O que significa isso? Que menos dinheiro vai para as políticas sociais. Isso aconteceu em todos os países. Colômbia, a Argentina antes do novo presidente, Venezuela com uma situação deteriorada por causa do embargo, os países da América Central toda como a Guatemala, El Salvador, Honduras, Haiti, todos eles seguem a mesma cartilha.
Durante muito tempo, eles começaram políticas de investimento social maior. E a partir de 2015, 2016, começou a ter mudanças. Se formos analisar, a América Latina anda em bloco. Nos anos 60, um país entrou em ditadura militar, os outros países a mesma coisa. Um saiu, os outros saíram. Governos mais a esquerda em todos os países. E agora vemos a volta às políticas conservadoras, de equilíbrio fiscal e de diminuição das políticas sociais.
Isso aconteceu com Brasil, com Argentina, com o Chile, com todos os países da América Latina. E aí é inevitável que aumente o número de pessoas passando fome. Esse tipo de política faz com que se aumente a desigualdade. Não tem como.
Se há diminuição das políticas sociais, que são a forma de colocar mais recursos nas mãos dos mais pobres, continua concentrando-se renda. A América Latina é uma das regiões mais concentradoras de renda do mundo.

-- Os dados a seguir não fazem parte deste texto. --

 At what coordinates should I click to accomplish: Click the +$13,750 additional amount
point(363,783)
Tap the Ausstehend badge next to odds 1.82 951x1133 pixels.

O que deveria ser feito para reverter esse cenário?
Desconcentrar renda, criar renda básica universal, voltar a fomentar políticas sociais. Na semana passada, o secretário-geral da ONU soltou um relatório e fala exatamente sobre isso, colocando em perspectiva a América Latina com apoio da Cepal [Comissão Econômica para América Latina e Caribe].
Há uma análise econômica, mostrando tudo que aconteceu e tudo que a América Latina tem que fazer para voltar a entrar no track de novo para conseguir, em 2030, atingir as metas.